А я-то знал, что и смерть…
И главное, ведь всё — как я и сказал, про крест-то!
— Господь всемогущий! — это, или что-то похожее, сказали все стрельцы, что по очереди, раздвигая плечами своих товарищей, смотрели на врощенный в грудь крестик. — И что же энто теперь?
Что делать? Ну кое-что я сделаю. Достал нож, скинул кафтан, распахнул нижний кафтан, или как там этот элемент одежды назвался, и…
— Что это ты? — удивился отец.
Я полоснул себя по боку, так, чтобы не задеть внутренних органов, но и чтобы кровь шла обильно.
— Ныне лягу и сделаю вид, что ранен. На меня полуголова напал, а не я на него! Так и было! — сказал я. — Поддержите ли, стрельцы?
Я прикрывал ладонью рану, между пальцев уже просачивалась кровь.
Иван Стрельчин, тот, сыном которого я стал, строго посмотрел на всех стрельцов.
— По шесть рублев каждому дам! — нехотя сказал сотник, а у стрельцов сразу же проявилось на лицах «чувство солидарности».
И вновь тряска, а я лежу и изображаю раненого. А, нет, не изображаю. В какой-то момент даже начала кружиться голова. Вот смеху будет, если я так доизображаюсь, что от потери крови — того. Шучу, пусть и по-черному, со смертью играю. Довезут.
К кому? К полковнику, наверняка. Горюшкин… Как же меня выворачивает от этой фамилии. Даже если полковник, что носит эту фамилию, и был бы хорошим человеком, он все равно будет мне противен и даже ненавистен.

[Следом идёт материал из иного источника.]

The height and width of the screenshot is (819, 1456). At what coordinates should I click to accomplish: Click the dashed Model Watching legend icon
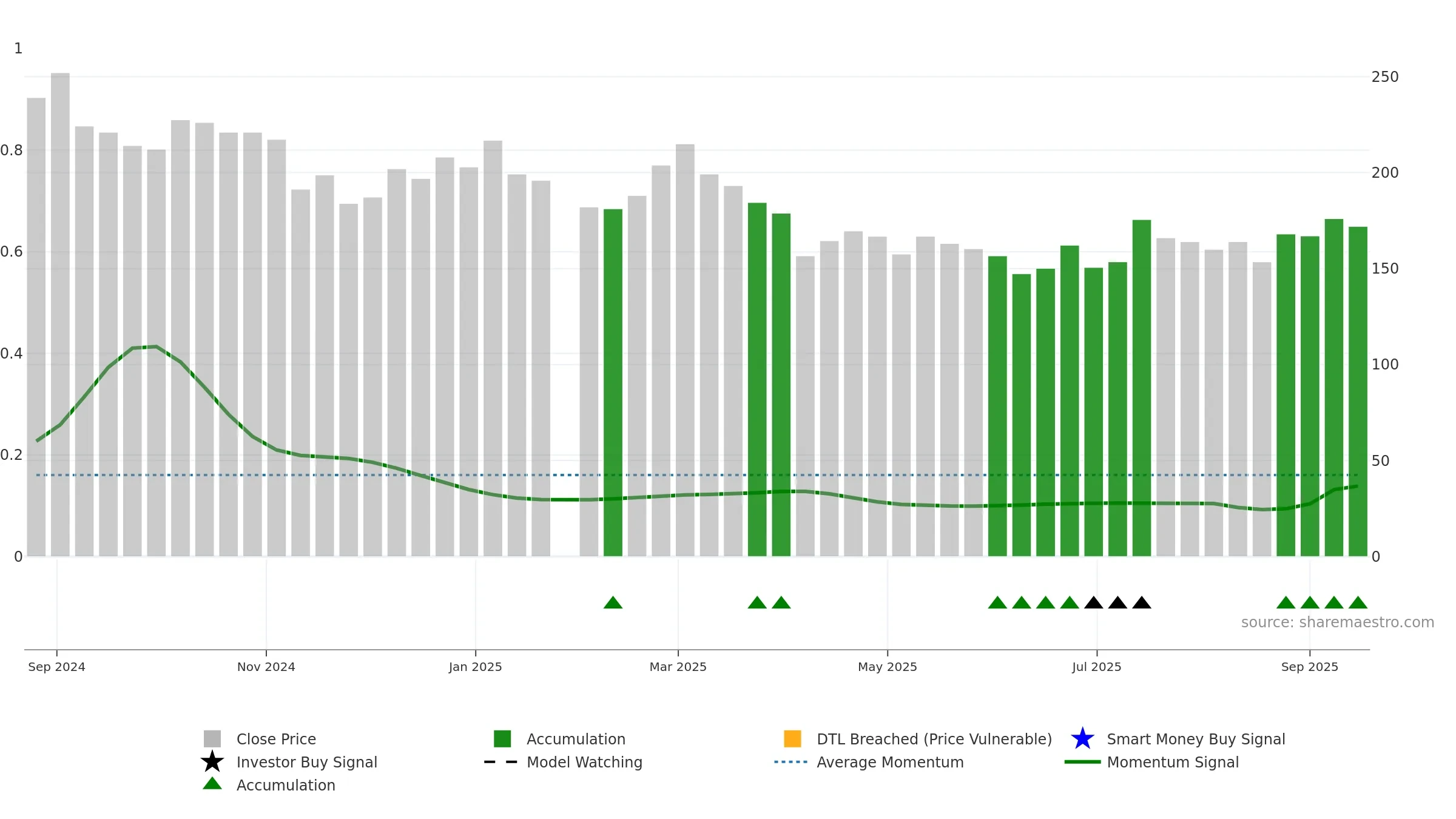coord(500,762)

Скоро мы въехали на какой-то двор. Я не видел, но слышал и ощущал, что вокруг собирается все больше людей. Приподнялся, чтобы рассмотреть происходящее. Это был достаточно просторный двор, окруженный домами, словно казармами. Может, это они и были.

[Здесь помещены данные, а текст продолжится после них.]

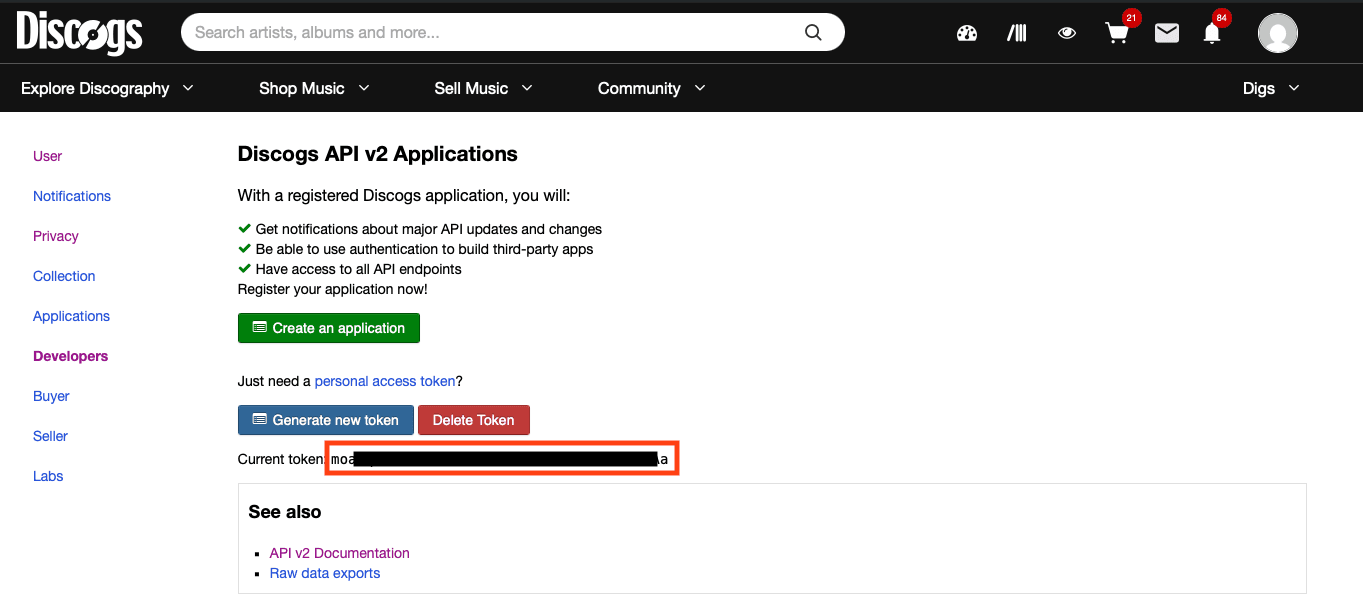Visit the Raw data exports page

pyautogui.click(x=324, y=572)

А потом передо мной стали мелькать многие лица, бородатые, нередко со шрамом. Людей становилось все больше, и все сплошь вооруженные, в кафтанах — стрельцы, по всему видать.
— Иван, я разумею, что Егор — сын твой, но полковник не простит оного. Говорить нужно! Подметное письмо пришло от Хованского… — сказал мужик, смотрящий на меня, но обращающийся к моему отцу. — Токмо батюшка-воевода наш и спасет.
— От Хованского? — спросил я. — Будет у меня к вам, стрельцы, разговор.
Значит, что? Началось? Стрелецкий бунт? Подметное письмо — это листовка, призыв. И лежать вот так мне теперича невместно. Вот… И думать начинаю уже словами, что никогда не использовал.
Нужно действовать.
— Нам еще, Егор, сперва от Горюшкина отбиться! Опосля разговоры разговаривать, — сказал отец.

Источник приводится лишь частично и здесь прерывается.